# What is required
Print every one of the rows below verbatim, keeping each line unchanged and in its original order.

# Material
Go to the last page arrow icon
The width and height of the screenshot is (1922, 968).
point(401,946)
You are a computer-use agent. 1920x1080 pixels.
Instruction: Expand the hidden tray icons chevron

# The answer
Go to the last page arrow icon
The width and height of the screenshot is (1922, 968).
point(401,946)
You are a computer-use agent. 1920x1080 pixels.
Instruction: Expand the hidden tray icons chevron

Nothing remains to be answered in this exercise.